Speaking at a press conference here today on an update of the group's current situation and future plans, its executive chairman Datuk Seri Ibrahim Haji Ahmad said Brahim's will enter into strategic discussions with partners to review capital and business structure with the view of complying with the listing requirements as soon as practicable.

However, he declined to disclose the progress and details of these discussions.

Notably, the catering services company lapsed into a PN17 status after it had triggered the prescribed criteria under Paragraph 2.1(a) of PN17, whereby its shareholder equity fell below the 25% threshold.

"The company will also push key initiatives to drive operational improvement and productivity enhancements following a board and management review to rejuvenate its consolidated financials," said Ibrahim.
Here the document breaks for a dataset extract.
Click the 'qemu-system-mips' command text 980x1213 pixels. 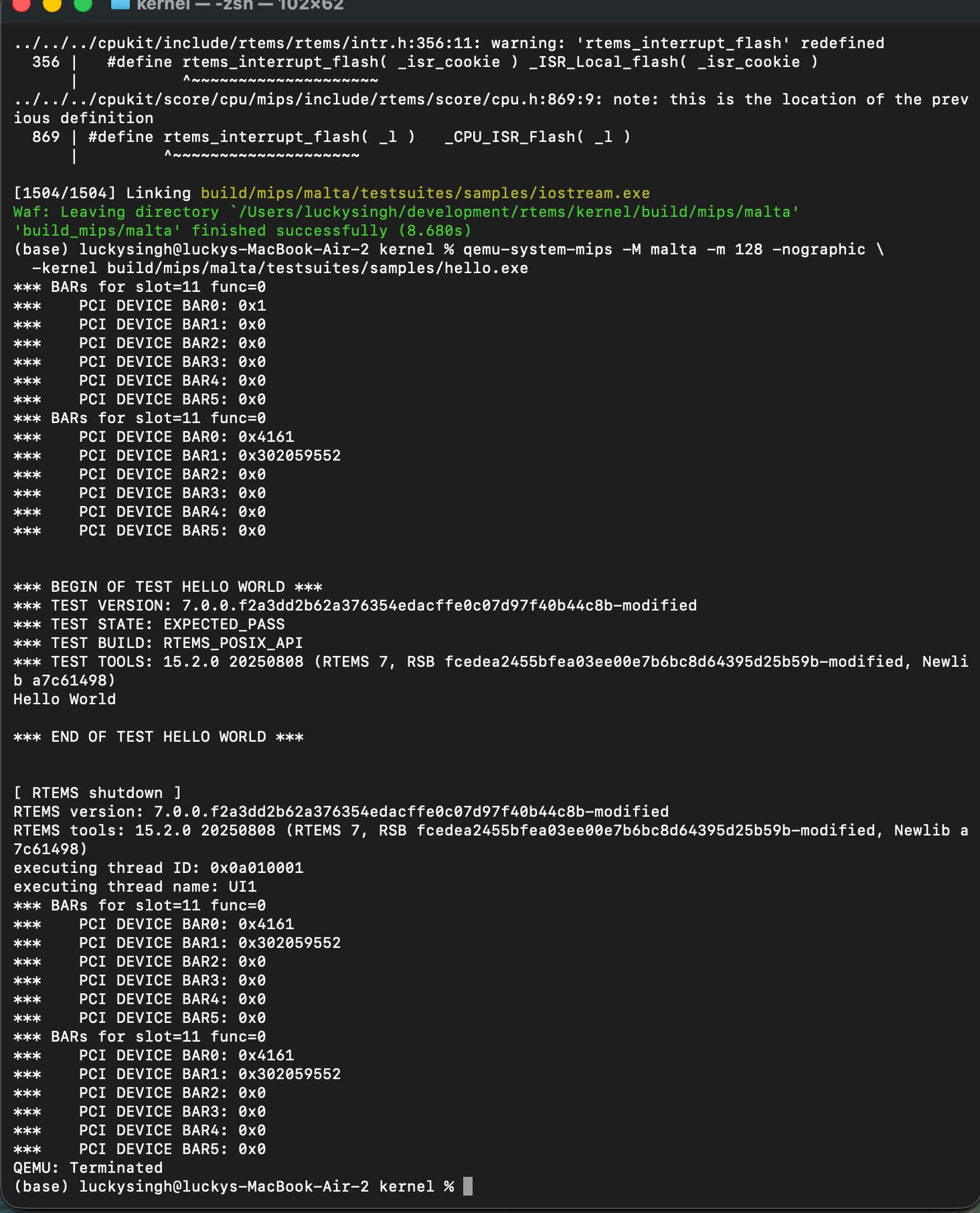pyautogui.click(x=538, y=250)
He noted that Brahim's will seek consultations with prospective principal advisers to formulate and submit a regularisation plan within the next three months and make necessary announcements in due course.

Moving forward, Ibrahim highlighted that the group's in-flight catering and related services segment will still remain its core business. Nonetheless, Brahim's will be looking at diversifying into other non-airline catering in order to not be overly dependent on the airline catering business.

Despite falling into the PN17 status, Ibrahim reassured that "business is as usual".

At 11.42am, shares of Brahim's were unchanged at 10.5 sen. Year to date, the stock fell as much as 62.5% from 28 sen.